Task prompt — What is the number of lines in the records that contain "Select"? Give only that number.

Records for this task —

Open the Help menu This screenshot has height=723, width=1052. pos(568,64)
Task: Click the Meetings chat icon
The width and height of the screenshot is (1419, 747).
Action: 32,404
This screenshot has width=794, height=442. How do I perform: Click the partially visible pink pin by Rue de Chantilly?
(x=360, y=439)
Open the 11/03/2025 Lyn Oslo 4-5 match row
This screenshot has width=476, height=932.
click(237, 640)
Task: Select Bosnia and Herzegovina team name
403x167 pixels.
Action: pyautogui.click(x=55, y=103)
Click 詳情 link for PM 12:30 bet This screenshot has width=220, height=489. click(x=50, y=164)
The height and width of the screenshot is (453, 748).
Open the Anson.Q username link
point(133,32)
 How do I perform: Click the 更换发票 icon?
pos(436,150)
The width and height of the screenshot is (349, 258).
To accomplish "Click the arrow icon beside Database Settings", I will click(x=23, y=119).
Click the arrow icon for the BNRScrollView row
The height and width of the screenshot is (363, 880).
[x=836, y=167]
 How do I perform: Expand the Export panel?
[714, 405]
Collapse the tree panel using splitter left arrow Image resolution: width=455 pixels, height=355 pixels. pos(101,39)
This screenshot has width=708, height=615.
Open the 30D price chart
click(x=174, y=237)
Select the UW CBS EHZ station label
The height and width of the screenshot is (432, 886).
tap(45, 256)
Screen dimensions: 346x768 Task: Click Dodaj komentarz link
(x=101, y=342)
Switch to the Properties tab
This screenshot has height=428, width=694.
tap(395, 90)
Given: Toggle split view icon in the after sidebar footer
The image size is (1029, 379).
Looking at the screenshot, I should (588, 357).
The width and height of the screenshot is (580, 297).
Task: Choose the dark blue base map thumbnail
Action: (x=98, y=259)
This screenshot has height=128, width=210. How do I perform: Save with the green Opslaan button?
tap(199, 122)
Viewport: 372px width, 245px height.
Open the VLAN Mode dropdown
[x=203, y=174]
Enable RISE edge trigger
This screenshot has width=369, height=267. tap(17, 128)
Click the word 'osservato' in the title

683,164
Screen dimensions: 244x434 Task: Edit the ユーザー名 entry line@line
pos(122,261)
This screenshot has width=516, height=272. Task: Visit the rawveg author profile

Exercise answer — 2